It's interesting what you say about the titanium though, because - and a lot of my work is in materials will be on the polymer side - we spend a lot of time saying 'we've got these processes, which materials can we put in them? What can we do something interesting with?' So, I think it's really interesting hearing from that background of, 'okay, we've got this material, what can we do with it?' And then one of those things is 3D printing, because that's kind of very opposite from the way that I've been used to having those conversations, it's more often we don't have a huge amount of materials currently for the processes that we work on, so the powdered polymer processes, and often it is very much looking for those materials that will work in it. Rather than that kind of other way around, if we've got this material, what can we do with it? So I quite like that as an approach, and it makes perfect sense. We've got loads of it, we don't do as much with it as we could do. But I think for me, the interesting thing with additive has always been, there are just so many possibilities for it.
AK: What, you’re not saying it’s a solution trying to find a problem are you? [Laughs]
CM: Sometimes, maybe. And I think there's a lot for us to do to perhaps, educate people, which I know you spend a lot of time working with industry as well. But there does sometimes seem to be this attitude of 'we know 3D printing's great, we need to be doing something with it.' And actually sometimes starting with 'well, what problem are you trying to fix with this?' And I think it was very clear when it first came out it was 'we want to do prototyping and we know that prototyping can be costly, we know it can take a long time, we know we're not doing things as efficiently as we could, here's a great way that we can do that.' And so I think early on, there was this real need for it and a real push for it in certain areas.
Now we've almost got to the stage where lots of companies are saying, 'well, we need to be using this because other people are using it.' Without perhaps that thought behind it of, 'well, what do we actually need to work on? What do we need to use it for? What are the bits of our business that it would be good for?' Because it's rarely going to be useful to everything that you do. And so I kind of enjoy that side of it actually, sometimes talking with industry and saying, 'well, the first thing you need to do is figure out where you would use this, where you've got areas that it could add value to what you're doing,' and then kind of take it from there. And I think perhaps from there, there's a natural progression of 'well, then these are the processes we should be considering, these are the types of materials, this is how you would implement it.' But starting with that 'what problem we need to solve' is probably a quite important part of the process.
AK: Yeah, and I've found that the conversations - I mean, obviously, as you would expect - have matured a lot over the years.
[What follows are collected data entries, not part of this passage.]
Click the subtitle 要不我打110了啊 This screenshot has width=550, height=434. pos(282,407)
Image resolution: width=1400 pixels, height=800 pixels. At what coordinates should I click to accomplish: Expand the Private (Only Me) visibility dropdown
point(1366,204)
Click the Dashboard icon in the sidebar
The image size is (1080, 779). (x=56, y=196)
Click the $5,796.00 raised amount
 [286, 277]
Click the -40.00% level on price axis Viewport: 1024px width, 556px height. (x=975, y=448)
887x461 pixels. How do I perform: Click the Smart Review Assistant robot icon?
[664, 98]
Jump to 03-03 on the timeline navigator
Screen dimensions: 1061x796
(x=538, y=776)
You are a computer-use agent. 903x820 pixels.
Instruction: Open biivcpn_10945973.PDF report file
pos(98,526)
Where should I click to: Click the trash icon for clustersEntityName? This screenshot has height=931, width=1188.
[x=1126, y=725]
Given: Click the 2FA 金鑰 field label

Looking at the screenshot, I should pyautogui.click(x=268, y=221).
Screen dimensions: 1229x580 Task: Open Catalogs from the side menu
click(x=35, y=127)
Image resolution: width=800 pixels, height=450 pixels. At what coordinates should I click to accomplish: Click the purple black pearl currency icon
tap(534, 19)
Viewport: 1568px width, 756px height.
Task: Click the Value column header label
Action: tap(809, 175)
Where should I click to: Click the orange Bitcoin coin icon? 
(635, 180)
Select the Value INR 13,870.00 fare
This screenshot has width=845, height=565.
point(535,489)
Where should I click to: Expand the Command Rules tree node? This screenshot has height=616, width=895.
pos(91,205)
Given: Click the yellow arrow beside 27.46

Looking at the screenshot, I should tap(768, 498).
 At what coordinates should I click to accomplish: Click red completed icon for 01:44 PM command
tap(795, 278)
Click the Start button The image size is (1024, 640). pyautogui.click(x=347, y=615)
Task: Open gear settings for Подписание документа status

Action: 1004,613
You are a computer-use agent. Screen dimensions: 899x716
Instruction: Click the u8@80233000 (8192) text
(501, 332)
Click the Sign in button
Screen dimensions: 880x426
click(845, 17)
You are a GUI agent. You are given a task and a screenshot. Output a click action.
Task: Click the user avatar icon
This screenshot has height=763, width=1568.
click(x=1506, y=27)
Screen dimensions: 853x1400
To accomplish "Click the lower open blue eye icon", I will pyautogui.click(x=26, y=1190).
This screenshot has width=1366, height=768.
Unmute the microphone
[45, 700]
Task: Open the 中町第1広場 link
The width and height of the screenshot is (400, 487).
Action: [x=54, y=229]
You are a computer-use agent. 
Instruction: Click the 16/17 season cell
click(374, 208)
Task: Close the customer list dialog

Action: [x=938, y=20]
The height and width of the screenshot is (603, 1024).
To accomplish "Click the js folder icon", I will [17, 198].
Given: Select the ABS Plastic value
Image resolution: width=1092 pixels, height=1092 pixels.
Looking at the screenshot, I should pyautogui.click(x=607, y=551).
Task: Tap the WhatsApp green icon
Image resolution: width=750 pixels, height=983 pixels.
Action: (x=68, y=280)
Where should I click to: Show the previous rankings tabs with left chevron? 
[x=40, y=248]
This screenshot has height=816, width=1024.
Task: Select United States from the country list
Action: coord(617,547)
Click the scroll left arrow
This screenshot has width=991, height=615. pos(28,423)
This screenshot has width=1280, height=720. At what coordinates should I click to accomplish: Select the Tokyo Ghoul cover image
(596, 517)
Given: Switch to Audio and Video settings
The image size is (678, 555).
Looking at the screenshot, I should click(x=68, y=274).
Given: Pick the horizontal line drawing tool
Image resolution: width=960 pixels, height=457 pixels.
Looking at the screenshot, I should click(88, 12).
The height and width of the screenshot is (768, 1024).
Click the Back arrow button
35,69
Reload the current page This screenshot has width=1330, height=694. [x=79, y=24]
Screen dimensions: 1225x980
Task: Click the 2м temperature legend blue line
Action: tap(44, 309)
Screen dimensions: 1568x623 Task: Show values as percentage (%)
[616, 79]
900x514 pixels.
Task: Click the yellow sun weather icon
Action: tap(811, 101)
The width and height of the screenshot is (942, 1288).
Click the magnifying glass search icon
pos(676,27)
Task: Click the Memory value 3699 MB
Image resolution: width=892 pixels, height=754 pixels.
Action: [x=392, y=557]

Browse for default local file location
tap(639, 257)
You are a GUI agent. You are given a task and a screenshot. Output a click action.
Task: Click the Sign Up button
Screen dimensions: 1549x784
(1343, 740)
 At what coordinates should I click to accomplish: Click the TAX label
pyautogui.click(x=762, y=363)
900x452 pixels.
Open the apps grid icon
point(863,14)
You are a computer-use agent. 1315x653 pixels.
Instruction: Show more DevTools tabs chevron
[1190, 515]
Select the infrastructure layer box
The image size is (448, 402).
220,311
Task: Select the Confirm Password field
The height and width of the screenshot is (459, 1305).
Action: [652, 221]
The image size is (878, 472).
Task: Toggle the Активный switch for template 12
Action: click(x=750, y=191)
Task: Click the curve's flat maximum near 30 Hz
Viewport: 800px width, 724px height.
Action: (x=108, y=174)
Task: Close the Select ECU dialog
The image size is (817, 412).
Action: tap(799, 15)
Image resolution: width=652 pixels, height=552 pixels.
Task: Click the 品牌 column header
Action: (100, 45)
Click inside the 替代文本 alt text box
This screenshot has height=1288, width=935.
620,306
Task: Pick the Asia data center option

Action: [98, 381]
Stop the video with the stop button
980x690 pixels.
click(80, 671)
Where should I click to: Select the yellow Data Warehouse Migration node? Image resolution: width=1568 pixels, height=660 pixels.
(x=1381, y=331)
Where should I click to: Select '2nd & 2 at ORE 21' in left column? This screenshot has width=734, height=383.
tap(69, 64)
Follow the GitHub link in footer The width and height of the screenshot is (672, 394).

So initially, the lab that I worked in at CSIRO got a lot of foot traffic, right? We got so many people that were just interested in what we were doing. And often you'd have visitors that were coming to another part of CSIRO and their hosts would say, 'oh, would you like to see our 3D printing lab?' And they'd be like, 'oh, what's that?' Because we did do a great job of really showcasing the technology and the parts we were making and stuff. And so we got a lot of traffic coming through our lab and I remember the questions went from 'what is 3D printing because I don't even know, tell me about it.' And then it went to 'wow, you can 3D print with metal. Really!? I thought it was just plastics.' And then it went to 'oh I hear it's a rapid prototyping tool.' And that was really very much at the stage when we were saying 'no, no, no, we're using this in end use applications, these are parts for serial production now.'
So definitely, the conversations matured really in line with the industry, but always with a lag. It's funny on the material side, right? Because I always found that as researches and I mean, researchers love material science, right? [Laughs] It's always such a ripe area for research, and so easy to get excited about new materials. But when you're working with industry, it's just like, 'No, no, you're not changing the material,' and it's really a philosophy, an approach to AM that I really understand and appreciate where they're coming from when they say that. But to the point where it's kind of like, 'well, I use aluminium for this application, so I only want to use aluminium for this 3D printed product.' And you're like, 'but it's a completely different alloy of aluminium. Like, they're very different properties like are you sure?' 'No, no, no, no, aluminium, aluminium is what we use, so that's what we're using.' And I'm kind of like, 'I feel like this is not really thinking things through properly.' So, I find sometimes that there is very much a disconnect between how excited we get as researchers around material science and the possibility with materials and new materials and what can we do with this? How does this respond in a 3D printing process? Versus the conversations happening in industry which is, 'we are de risking, we're going to make this acceptable to a board, we need to be able to pitch this to our customer, don't you even dream of changing the material on us.' It’s like, ‘I am actually changing materials. It’s like ‘no, no, no different alloy, doesn’t matter, no issues [laughs].’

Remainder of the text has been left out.